» **Task item**:
All the entries need to be duplicated exactly, with the pictures omitted.

» **Material supplied**:

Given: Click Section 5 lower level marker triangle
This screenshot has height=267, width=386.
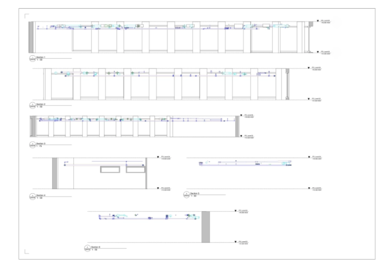Looking at the screenshot, I should coord(308,188).
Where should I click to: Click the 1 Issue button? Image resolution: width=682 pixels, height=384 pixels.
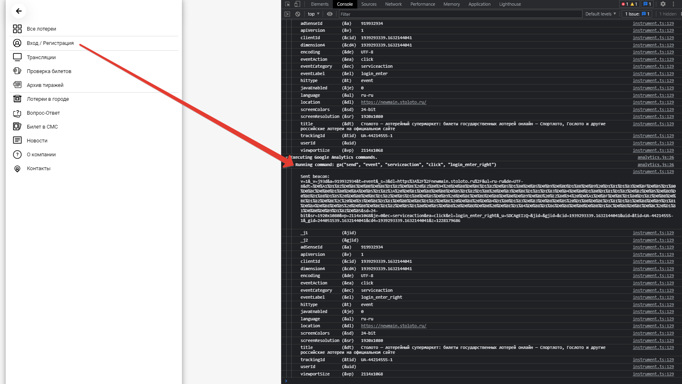coord(637,14)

» **Written reply**:
Given: Click Section 5 lower level marker triangle
This screenshot has height=267, width=386.
Looking at the screenshot, I should coord(308,188).
Where should I click to: Click the 1 Issue button? Image resolution: width=682 pixels, height=384 pixels.
coord(637,14)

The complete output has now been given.